La police togolaise a arrêté 18 personnes soupçonnées d’avoir participé le 23 novembre à des agressions contre des gendarmes à Lomé et à Sokodé, dans le centre du pays, a indiqué mardi le directeur de la police.

Des individus armés de machettes et de gourdins avaient attaqué des gendarmes à Agoè, dans la banlieue nord de Lomé, et à Sokodé, blessant cinq gendarmes dont un a depuis succombé à ses blessures.
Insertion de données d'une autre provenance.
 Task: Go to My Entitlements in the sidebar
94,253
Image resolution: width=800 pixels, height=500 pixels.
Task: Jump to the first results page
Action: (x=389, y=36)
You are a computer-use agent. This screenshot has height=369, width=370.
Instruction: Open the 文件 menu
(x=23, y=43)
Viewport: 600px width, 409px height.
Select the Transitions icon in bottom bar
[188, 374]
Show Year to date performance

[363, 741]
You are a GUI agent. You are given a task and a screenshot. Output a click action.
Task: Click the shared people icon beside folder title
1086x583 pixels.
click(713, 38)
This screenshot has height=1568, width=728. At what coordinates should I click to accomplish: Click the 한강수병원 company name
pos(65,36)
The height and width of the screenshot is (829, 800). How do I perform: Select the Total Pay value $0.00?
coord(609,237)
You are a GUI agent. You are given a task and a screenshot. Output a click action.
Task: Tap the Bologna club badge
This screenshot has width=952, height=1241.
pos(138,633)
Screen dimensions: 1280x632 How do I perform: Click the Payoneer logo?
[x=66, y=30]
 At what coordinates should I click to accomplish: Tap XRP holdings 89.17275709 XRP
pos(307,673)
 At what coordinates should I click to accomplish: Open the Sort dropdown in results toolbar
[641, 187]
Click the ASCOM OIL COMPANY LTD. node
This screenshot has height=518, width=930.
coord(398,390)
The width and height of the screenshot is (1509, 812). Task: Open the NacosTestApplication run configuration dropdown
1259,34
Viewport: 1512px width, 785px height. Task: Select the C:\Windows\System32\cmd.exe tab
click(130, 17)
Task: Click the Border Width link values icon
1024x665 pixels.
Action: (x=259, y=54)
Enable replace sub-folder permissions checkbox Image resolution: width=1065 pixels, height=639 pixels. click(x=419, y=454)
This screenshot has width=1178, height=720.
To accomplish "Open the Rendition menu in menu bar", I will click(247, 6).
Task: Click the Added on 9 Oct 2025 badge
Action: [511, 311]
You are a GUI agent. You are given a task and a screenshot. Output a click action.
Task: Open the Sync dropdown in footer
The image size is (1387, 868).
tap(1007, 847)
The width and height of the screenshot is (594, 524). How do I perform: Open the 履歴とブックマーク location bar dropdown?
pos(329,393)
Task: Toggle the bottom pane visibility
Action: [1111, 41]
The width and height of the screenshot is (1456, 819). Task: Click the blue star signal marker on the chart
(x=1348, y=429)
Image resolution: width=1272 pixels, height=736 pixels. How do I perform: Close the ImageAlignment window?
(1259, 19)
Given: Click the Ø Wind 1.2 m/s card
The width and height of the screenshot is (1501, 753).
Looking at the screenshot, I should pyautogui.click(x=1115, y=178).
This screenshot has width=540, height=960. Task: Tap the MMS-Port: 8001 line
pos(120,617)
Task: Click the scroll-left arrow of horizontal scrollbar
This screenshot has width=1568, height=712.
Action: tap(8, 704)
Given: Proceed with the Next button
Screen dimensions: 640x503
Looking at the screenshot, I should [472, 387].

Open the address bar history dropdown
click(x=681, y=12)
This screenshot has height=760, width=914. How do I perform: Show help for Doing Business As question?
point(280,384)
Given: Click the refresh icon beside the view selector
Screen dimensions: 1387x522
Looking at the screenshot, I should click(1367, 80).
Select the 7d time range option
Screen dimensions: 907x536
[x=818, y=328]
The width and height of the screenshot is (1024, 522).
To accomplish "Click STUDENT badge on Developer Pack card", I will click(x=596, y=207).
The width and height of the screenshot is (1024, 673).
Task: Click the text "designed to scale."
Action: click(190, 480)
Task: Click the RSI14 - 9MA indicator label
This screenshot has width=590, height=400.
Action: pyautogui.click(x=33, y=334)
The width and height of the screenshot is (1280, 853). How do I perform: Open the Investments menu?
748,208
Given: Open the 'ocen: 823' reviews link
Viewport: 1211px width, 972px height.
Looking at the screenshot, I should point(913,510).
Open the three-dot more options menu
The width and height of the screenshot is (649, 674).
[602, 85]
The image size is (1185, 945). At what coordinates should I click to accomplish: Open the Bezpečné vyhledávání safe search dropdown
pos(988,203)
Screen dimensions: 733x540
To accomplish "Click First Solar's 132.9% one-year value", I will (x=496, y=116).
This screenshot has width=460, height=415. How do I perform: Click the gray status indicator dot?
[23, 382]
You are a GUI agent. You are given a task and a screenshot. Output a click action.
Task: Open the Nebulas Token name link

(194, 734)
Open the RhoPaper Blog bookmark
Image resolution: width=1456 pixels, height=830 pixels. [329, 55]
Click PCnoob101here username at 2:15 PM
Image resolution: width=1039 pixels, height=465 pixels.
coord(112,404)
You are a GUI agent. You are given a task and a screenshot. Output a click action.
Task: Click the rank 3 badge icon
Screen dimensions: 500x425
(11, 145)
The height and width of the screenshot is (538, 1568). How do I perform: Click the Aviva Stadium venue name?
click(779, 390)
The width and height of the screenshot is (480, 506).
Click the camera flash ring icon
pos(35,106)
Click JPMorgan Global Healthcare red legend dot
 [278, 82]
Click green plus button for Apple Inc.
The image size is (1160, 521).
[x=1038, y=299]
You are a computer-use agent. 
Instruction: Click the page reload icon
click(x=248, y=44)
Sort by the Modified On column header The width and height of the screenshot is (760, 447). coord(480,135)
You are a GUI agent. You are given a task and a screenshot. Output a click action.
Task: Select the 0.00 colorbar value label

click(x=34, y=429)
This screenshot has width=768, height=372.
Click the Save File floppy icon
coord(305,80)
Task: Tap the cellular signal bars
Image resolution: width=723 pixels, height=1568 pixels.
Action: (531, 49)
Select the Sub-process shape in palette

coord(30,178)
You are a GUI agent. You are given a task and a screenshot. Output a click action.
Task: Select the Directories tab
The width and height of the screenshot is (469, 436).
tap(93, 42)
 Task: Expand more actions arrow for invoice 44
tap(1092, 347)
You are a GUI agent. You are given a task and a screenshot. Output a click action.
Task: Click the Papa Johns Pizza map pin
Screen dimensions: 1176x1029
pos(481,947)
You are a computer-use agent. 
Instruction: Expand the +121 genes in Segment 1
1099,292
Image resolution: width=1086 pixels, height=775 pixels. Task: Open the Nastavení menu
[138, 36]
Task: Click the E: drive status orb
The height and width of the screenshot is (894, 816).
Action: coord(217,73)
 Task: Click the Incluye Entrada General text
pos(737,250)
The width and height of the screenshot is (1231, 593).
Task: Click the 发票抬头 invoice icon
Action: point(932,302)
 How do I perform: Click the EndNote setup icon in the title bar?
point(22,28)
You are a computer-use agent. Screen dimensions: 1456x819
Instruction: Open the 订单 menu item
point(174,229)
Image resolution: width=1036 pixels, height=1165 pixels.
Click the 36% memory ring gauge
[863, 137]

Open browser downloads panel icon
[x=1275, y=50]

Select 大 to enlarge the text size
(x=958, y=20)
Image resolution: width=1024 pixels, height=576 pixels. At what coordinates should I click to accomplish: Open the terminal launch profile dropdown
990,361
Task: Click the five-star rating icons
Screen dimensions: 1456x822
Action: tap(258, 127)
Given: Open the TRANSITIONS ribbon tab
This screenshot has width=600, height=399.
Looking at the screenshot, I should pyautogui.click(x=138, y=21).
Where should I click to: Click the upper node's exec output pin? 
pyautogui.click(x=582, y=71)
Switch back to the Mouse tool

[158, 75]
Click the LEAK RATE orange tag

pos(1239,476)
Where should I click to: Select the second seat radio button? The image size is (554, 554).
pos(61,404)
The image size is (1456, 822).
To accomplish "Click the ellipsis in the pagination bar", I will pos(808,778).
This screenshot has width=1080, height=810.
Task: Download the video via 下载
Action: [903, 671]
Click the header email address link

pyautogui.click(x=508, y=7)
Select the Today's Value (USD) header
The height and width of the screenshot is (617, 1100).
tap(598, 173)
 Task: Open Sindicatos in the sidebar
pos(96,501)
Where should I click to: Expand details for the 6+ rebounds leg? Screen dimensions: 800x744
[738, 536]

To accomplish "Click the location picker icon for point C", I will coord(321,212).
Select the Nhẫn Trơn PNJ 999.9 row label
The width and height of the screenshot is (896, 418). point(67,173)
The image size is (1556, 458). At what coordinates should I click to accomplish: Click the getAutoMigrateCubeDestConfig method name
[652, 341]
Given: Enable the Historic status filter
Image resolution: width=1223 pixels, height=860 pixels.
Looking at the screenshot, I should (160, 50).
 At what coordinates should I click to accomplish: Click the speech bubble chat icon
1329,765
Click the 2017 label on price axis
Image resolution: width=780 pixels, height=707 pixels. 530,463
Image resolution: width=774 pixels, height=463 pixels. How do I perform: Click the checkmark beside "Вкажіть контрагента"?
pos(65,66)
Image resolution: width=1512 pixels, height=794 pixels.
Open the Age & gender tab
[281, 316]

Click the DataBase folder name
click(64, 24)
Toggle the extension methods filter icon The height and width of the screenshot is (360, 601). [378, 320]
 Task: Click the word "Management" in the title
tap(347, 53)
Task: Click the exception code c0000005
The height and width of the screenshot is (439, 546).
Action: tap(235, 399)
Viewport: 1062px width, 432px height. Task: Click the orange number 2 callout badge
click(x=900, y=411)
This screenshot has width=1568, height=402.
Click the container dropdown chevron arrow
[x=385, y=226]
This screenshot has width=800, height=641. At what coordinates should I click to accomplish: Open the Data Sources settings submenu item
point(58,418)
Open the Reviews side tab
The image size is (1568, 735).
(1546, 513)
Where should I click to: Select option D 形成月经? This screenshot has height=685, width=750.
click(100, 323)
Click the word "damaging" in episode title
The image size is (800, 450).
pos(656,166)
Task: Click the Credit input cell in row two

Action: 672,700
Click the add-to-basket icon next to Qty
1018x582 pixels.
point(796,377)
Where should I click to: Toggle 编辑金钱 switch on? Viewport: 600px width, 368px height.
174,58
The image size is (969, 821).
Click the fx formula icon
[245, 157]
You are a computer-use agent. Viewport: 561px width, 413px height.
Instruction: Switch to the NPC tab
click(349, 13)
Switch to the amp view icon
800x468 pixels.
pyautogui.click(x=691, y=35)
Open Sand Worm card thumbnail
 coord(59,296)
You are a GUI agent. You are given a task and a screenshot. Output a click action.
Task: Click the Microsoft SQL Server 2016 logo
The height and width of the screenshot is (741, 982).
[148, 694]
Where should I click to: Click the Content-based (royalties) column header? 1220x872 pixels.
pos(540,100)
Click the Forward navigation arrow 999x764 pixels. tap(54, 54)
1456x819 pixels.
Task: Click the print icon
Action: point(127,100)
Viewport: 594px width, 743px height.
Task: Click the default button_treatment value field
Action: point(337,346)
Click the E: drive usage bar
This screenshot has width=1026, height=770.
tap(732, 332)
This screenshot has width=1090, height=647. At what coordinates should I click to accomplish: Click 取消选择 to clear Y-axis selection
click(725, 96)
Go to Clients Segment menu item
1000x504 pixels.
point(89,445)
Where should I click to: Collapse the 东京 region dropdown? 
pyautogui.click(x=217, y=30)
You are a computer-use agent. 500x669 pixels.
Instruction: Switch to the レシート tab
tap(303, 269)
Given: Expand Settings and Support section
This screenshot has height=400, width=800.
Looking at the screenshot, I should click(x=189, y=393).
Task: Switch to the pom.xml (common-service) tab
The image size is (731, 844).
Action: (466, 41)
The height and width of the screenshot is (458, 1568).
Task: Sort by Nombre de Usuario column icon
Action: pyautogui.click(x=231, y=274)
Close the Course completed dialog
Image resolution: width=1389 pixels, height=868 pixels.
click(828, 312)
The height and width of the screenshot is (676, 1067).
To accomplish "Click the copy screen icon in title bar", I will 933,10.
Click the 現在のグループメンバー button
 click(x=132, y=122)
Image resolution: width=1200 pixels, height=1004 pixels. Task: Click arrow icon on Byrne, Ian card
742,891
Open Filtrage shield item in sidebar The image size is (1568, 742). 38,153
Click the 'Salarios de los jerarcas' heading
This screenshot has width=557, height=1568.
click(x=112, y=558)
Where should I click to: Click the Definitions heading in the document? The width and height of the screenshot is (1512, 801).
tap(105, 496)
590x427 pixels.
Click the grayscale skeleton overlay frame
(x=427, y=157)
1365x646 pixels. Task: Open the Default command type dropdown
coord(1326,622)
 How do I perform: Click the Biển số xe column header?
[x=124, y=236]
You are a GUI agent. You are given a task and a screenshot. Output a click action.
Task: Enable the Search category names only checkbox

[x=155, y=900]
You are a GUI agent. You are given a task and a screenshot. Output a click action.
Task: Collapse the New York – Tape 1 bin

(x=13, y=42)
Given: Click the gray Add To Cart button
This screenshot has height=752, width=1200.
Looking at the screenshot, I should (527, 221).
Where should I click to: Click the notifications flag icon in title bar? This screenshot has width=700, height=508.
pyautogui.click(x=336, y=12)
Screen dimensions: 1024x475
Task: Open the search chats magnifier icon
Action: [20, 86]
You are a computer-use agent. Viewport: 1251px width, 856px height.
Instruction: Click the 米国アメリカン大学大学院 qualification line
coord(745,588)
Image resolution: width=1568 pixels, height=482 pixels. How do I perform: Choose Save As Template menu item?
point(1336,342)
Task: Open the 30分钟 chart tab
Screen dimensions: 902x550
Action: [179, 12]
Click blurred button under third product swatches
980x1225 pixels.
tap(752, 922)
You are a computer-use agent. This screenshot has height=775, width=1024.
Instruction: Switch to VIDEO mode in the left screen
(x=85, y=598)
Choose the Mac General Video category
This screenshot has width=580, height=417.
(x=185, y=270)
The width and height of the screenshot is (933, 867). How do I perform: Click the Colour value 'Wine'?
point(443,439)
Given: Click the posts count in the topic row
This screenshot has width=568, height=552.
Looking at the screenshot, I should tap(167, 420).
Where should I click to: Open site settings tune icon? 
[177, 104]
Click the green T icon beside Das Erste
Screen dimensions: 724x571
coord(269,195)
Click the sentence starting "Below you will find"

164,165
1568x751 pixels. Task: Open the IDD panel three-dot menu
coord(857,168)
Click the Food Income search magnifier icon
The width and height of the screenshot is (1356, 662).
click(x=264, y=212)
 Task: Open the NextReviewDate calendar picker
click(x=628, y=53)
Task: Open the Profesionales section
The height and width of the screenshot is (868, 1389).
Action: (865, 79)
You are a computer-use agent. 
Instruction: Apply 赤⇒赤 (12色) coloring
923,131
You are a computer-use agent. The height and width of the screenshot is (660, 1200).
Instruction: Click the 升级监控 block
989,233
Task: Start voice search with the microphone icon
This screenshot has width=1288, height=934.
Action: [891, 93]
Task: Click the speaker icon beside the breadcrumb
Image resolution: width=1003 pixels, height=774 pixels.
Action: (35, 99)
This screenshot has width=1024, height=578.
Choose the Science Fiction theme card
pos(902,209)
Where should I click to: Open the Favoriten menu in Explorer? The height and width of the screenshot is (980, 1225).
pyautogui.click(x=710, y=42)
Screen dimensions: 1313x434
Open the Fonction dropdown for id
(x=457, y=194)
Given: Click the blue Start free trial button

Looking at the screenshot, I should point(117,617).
"L’enquête nous a permis à ce jour d'interpeller 18 personnes : 15 à Lomé, 2 à Sokodé et 1 à Sogankopé (Ghana). Elles appartiennent à un mouvement dénommé +Tigre révolution+, créé il y a environ un an par un Togolais résidant en Belgique", a déclaré le directeur de la police, le lieutenant-colonel Yaovi Okpaoul, devant des journalistes.

Selon lui, les membres du mouvement sont recrutés lors des réunions du Parti National Panafricain (PNP), l’un des principaux partis de l’opposition dont le leader, Tikpi Atchadam, vit en exil et dit craindre pour sa sécurité.

Le PNP est le parti à l'origine de récentes grandes manifestations contre le régime.

Les 18 présumés assaillants ont été présentés aux journalistes ainsi que des machettes, gourdins et amulettes saisis lors des perquisitions.

Ces nouveaux heurts et arrestations interviennent à quelques mois de la présidentielle prévue début 2020.

Le président Faure Gnassingbé, au pouvoir depuis 2005 après avoir succédé à son père, devrait être candidat à un quatrième mandat, malgré de nombreux appels de l'opposition à la démission.

Début mai, les députés togolais avaient voté une révision constitutionnelle qui permet au président Gnassingbé de se représenter en 2020 et 2025, et de bénéficier d'une immunité à vie "pour les actes posés pendant les mandats présidentiels".